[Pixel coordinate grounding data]

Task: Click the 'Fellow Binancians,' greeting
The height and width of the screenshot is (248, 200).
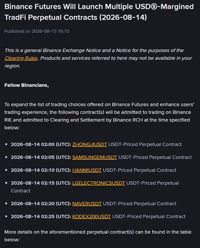Action: [x=27, y=85]
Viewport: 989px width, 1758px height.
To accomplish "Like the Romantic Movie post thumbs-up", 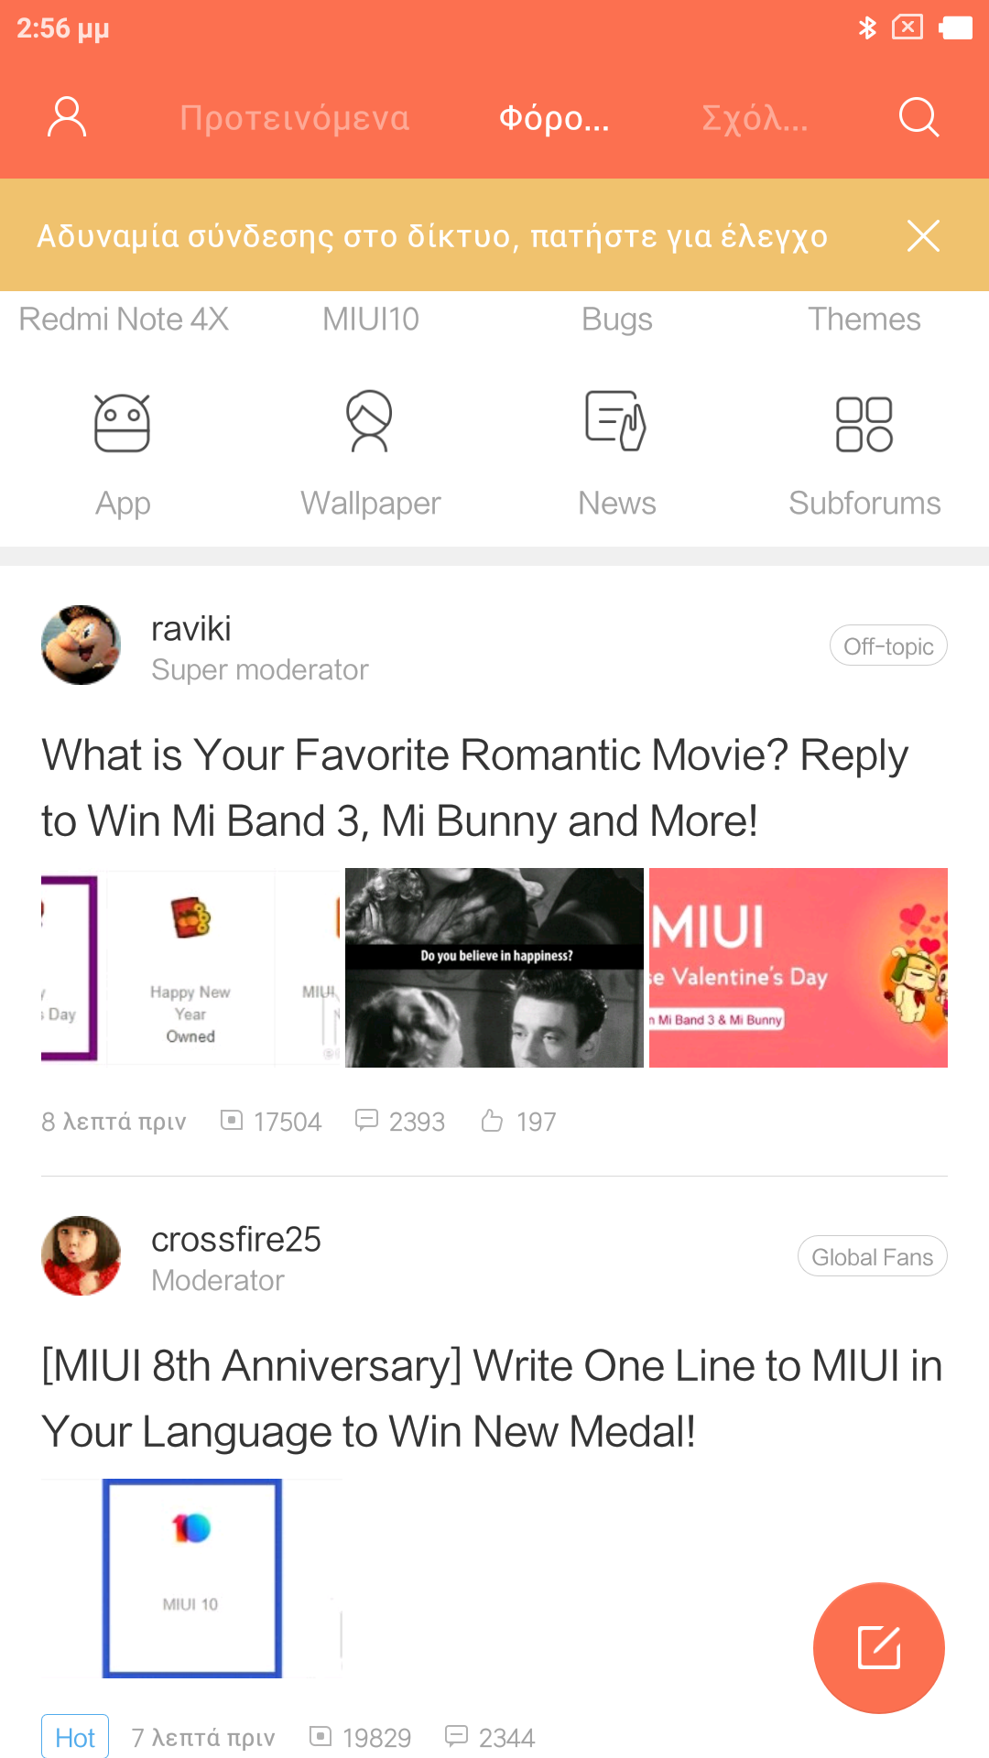I will click(493, 1121).
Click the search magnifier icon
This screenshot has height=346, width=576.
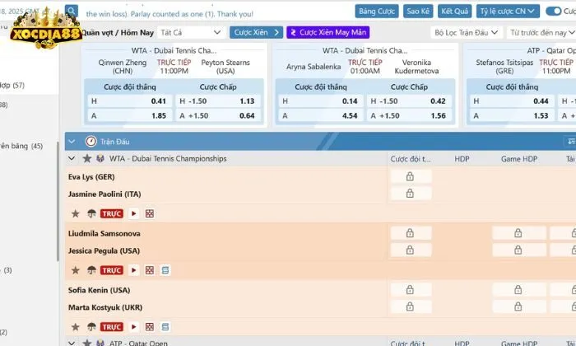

- [What the task asks]: Nothing but the lines from the one containing "Click the search magnifier icon" through the end of the entries is to be retyped, exactly as written and without pictures.

- [Expected answer]:
Click the search magnifier icon
This screenshot has height=346, width=576.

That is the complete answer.